Le cinéaste revisite l’Amérique de son enfance avec un efficace thriller mélodramatique.Et sert un oscar sur un plateau à Angelina Jolie.
Comme tous les artistes qui produisent régulièrement et qui vieillissent, Clint Eastwood est “victime” d’une certaine forme d’accoutumance. Comme avec Woody Allen, Claude Chabrol, ou Patrick Modiano en littérature, on s’habitue inconsciemment, la vibration extrême de la surprise devient rare, on se glisse confortablement dans les retrouvailles avec un créateur familier et on évalue avec un rien de routine la qualité du nouveau millésime. Ainsi, du moins à nos yeux, le cru Eastwood 2008 est bon, mais pas exceptionnel.
Inspiré d’un invraisemblable fait divers qui défraya la chronique à Los Angeles dans les années 20, L’Echange raconte l’histoire de Christine Collins, standardiste élevant seule son fils de 8 ans. Ce dernier disparaît un jour. La police le retrouve quelques semaines plus tard : léger problème, le garçonnet n’est pas son fils. S’ensuit un bras de fer entre le pot de terre Collins qui veut retrouver sa vraie progéniture et le pot de fer de l’institution policière qui veut à tout prix afficher un succès pour redorer son blason.

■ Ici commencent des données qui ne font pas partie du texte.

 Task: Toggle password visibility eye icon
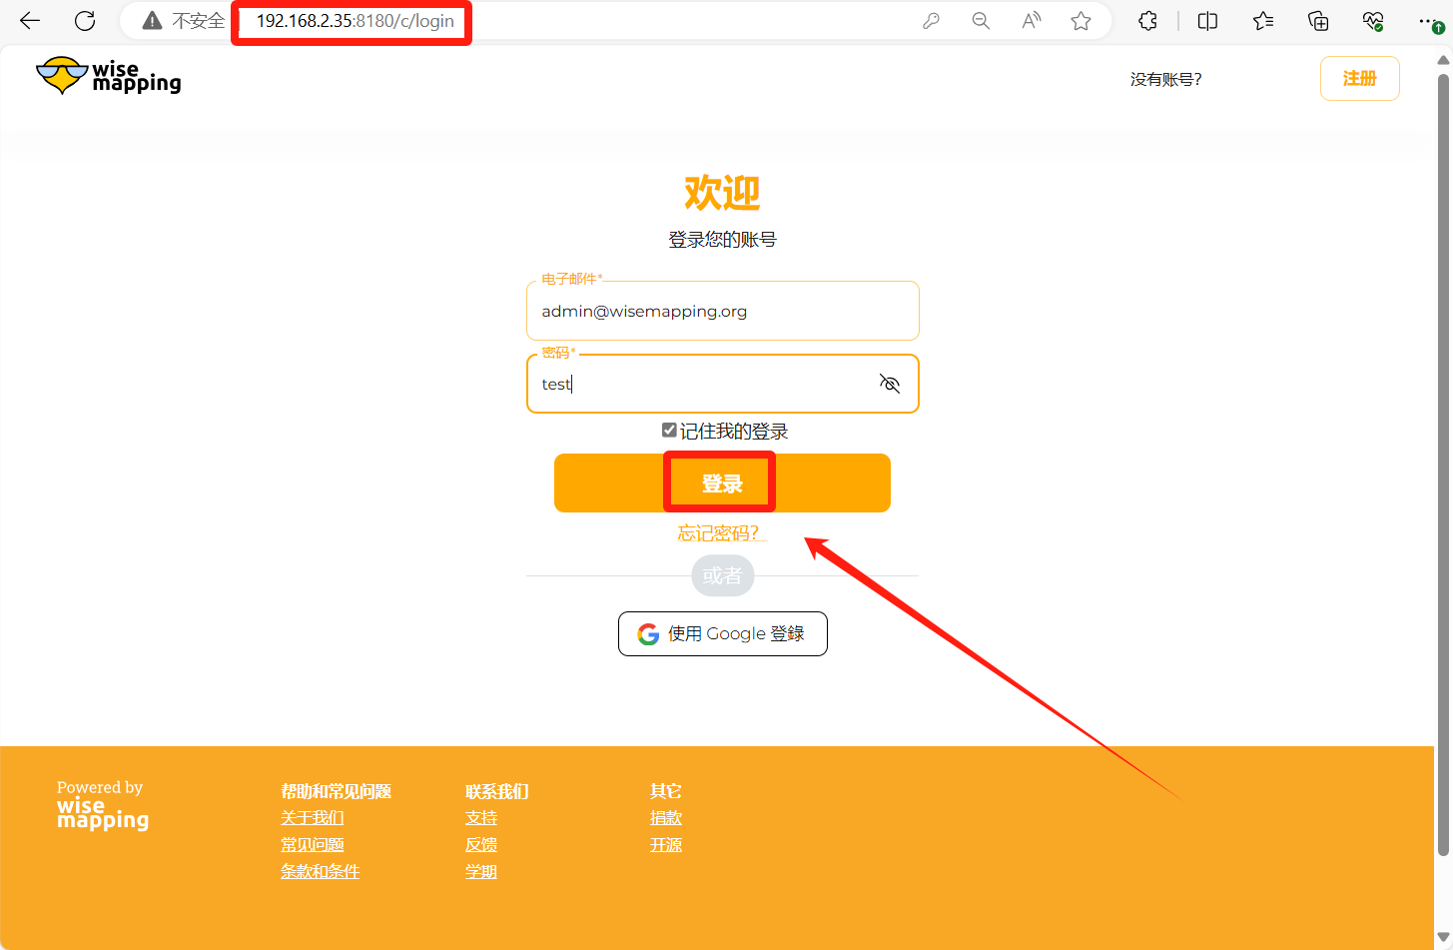[889, 384]
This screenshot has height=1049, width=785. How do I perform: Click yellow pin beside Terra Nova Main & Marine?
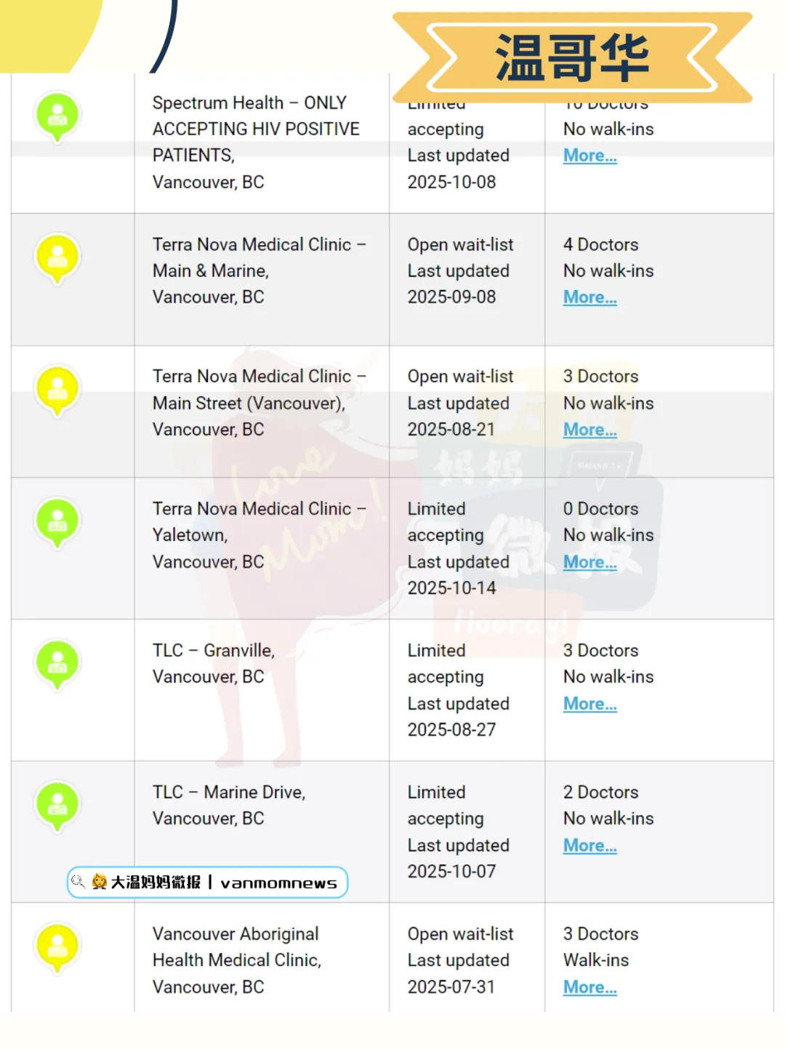pyautogui.click(x=57, y=257)
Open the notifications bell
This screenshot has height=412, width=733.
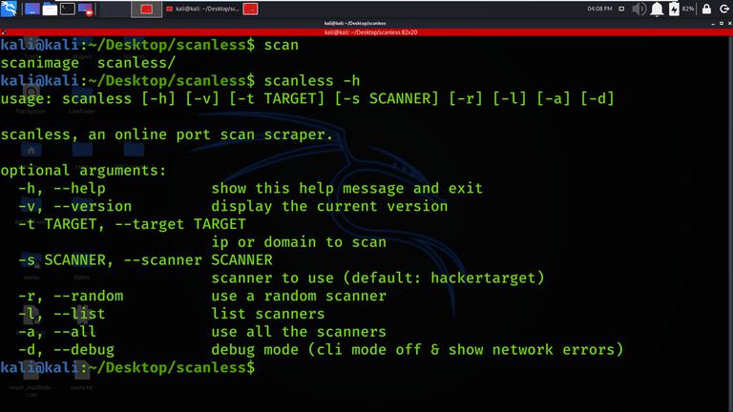(x=657, y=9)
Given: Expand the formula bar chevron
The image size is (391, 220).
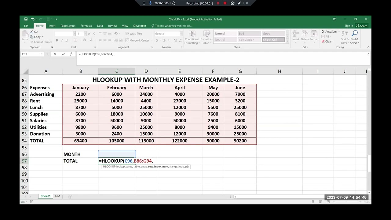Looking at the screenshot, I should coord(368,54).
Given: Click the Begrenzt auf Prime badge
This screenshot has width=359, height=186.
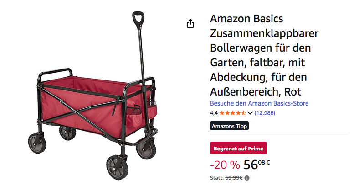Looking at the screenshot, I should pos(238,148).
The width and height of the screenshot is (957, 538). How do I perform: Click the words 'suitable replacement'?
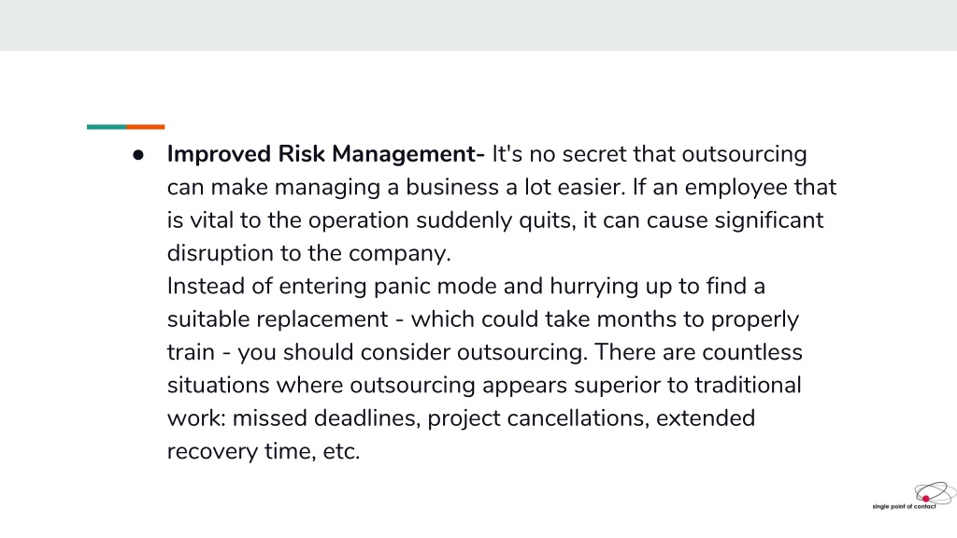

On retrouve dans L’Echange une ligne qui traverse tout le cinéma américain depuis les origines, celle opposant l’individu solitaire à la puissance d’un système. Christine Collins vient ainsi compléter la galerie “eastwoodienne” de personnages écartés du rêve américain après Bird, le Honkytonk Man, ou encore la jeune boxeuse de Million Dollar Baby. Collins est ici une figure doublement “faible”, de par sa condition sociale et parce que c’est une femme seule, qui doit affronter des institutions puissantes contrôlées par des hommes, dans une société fortement masculine et patriarcale. Cet aspect prend un tour effrayant dans les séquences de l’hôpital psychiatrique, passages où l’Amérique décrite par Eastwood ressemble à une dictature fasciste ou stalinienne, où règnent l’arbitraire et la violence des appareils de domination. Cette noirceur touche aussi l’enfance, comme dans Mystic River ou Un monde parfait. Des ogres rôdent, dans une société gangrenée par la crise économique où se multiplient les orphelins et autres enfants abandonnés. Cette sombre fresque américaine est portée par un classicisme fluide et tiré à quatre épingles. Clint Eastwood impressionne par la qualité sobre de sa reconstitution historique, l’élégance de ses travellings et fondus-enchaînés et cette aisance avec laquelle il circule du particulier au collectif, brossant à la fois le portrait d’une femme et d’une société. D’où vient alors notre légère réserve ? Peut-être de cette perfection justement, du sentiment que le film défile comme du papier à musique, sans fausses notes, mais sans surprise non plus, comme si tout semblait joué d’avance. Cet excès de maîtrise est incarné par la performance d’Angelina Jolie, qui porte le film sur ses graciles épaules : techniquement irréprochable, le travail de madame Pitt est taillé dans le bois dont on fait les oscars. Ce qui résume un film impeccablement peaufiné, qui assure son programme sans jamais se laisser déborder.